As illustrated in FIG. 6, the outer body surface 610 and the first and second sides 612a, 612b of the inner body surface may extend through the interior cavity of the perimeter lip 620 defined by the distal opening 622. In one embodiment, the perimeter lip 620 may be structurally unitary, monolithic and continuous with the structure of the outer body surface 610. Alternatively, the perimeter lip 620 may be structurally separate and discontinuous from the structure of the outer body surface 610 such that the lip 620 is welded thereto adjacent the distal opening 622.

As shown in FIG. 7A, a perspective overview of an anterior portion of a vehicle 700a with a pair of front tow hooks 714a, 714b for coupling to a vehicular utility mount system is provided. The anterior portion of a vehicle 700a may comprise a bumper 710 having a first bumper opening 712a and a second bumper opening 712b. Within the first bumper opening 712a may be disposed a first tow hook 714a of the pair of tow hooks while a second tow hook 714b of the pair of tow hooks may be disposed within the second bumper opening 712b.

As illustrated in FIG. 7A, the first and second tow hooks 714a, 714b may be shaped as circular rings with apertures disposed therethrough. Further, the circular rings may be oriented along a vertical axis such that the apertures may be aligned along a horizontal axis. Each of the circular rings may be supported by respective elongate support members that allow each of the first and second tow hooks 714a, 714b to be exposed out of the front of the bumper 710 via the first and second bumper openings 712a, 712b.

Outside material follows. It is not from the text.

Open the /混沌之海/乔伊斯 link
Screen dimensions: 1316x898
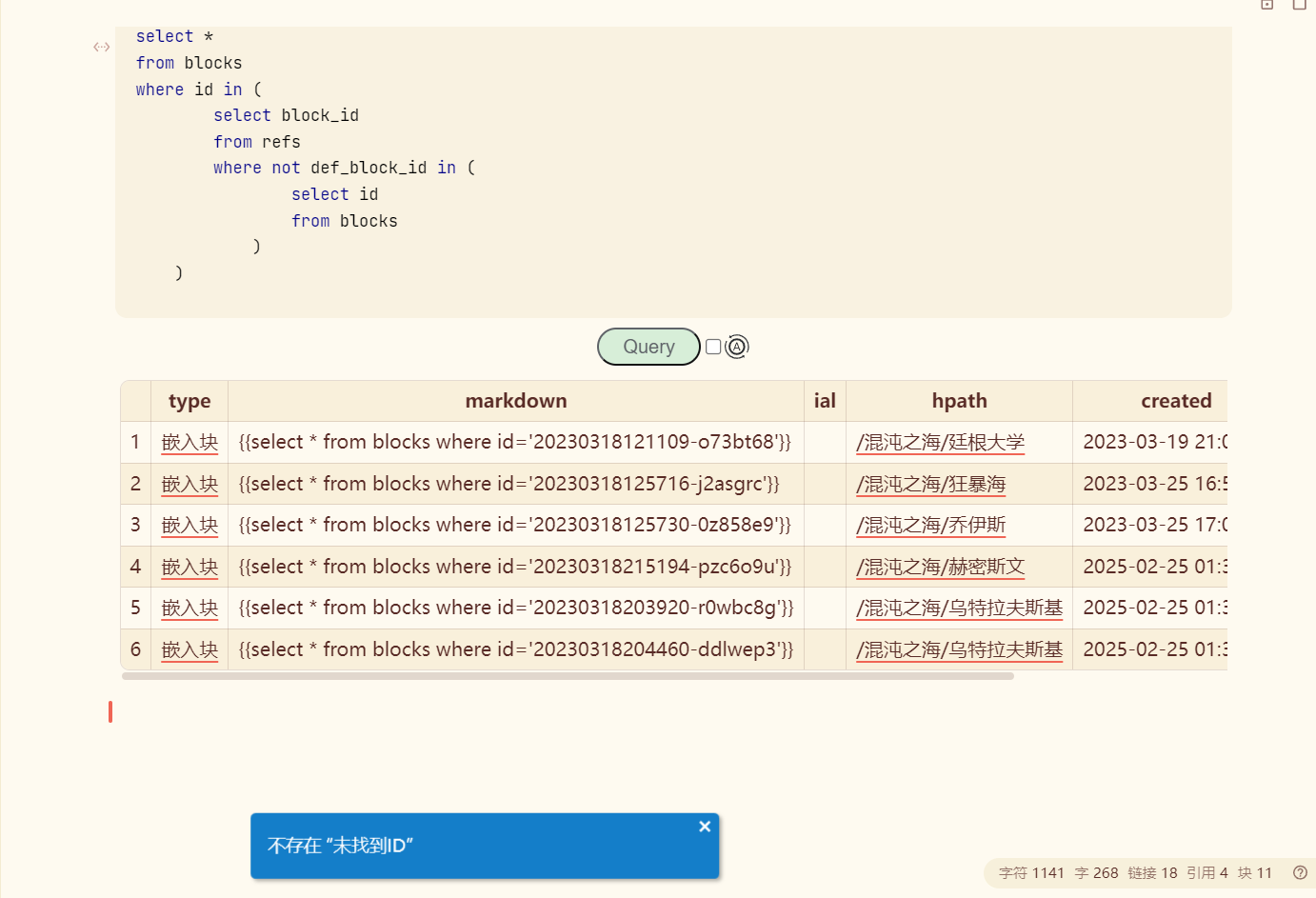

As shown in FIG. 7B, a detailed elevational view of a front tow hook 714a of an anterior portion of a vehicle 700b for coupling to a vehicular utility mount system is provided. The vehicle 700b may comprise a bumper 710 having a first bumper opening 712a disposed therein. Within the first bumper opening 712a may be disposed the front tow hook 714a. As illustrated in FIG. 7B, the front tow hook 714a may be shaped as a vertically-oriented circular ring having a horizontally-oriented aperture therethrough. Thereby, the coupling structure 130 of FIG. 1 may be structurally complementary with the circular ring shape of the front tow hook 714a such that the coupling structure 130 may be disposed over and around the circular ring of the front tow hook 714a as illustrated in FIG. 8.

As shown in FIG. 8, a detailed perspective view of a vehicular utility mount system 800 in use on an anterior portion of a vehicle is provided. The vehicular utility mount system 800 may be coupled over and around a pair of circular ring-shaped front tow hooks extending out of respective bumper openings 812a, 812b formed within the bumper 810 of the vehicle. The vehicular utility mount system 800 may comprise an elongate support beam 820 which support a plurality of coupling structures disposed on either end of the beam 820 and a hitch receiver 840 disposed at the lengthwise midpoint of the beam 820.

The coupling structures may comprise a plurality of pairs of parallel vertical support panels 832a, 832b where each pair are coupled together via respective curved sheath structures 830a, 830b. Each of the coupling structures may be attached to the elongate support beam 820 via one or more weld seams 822a, 822b arranged along the points of contact between the coupling structures and the beam 820. Each of the vertical support panels 832a, 832b may comprise one or more locking pins 834a, 834b inserted therethrough. Specifically, each of the locking pins 834a, 834b illustrated in FIG. 8 are inserted through apertures within respective pairs of parallel vertical support panels 832a, 832b and the aperture contained within the circular ring-shaped tow hooks. Further, each of the locking pins 834a, 834b may themselves have a pin clip disposed at the end thereof as shown in FIG. 8 which prevents the lockings pins 834a, 834b from being accidentally removed from the aforementioned apertures.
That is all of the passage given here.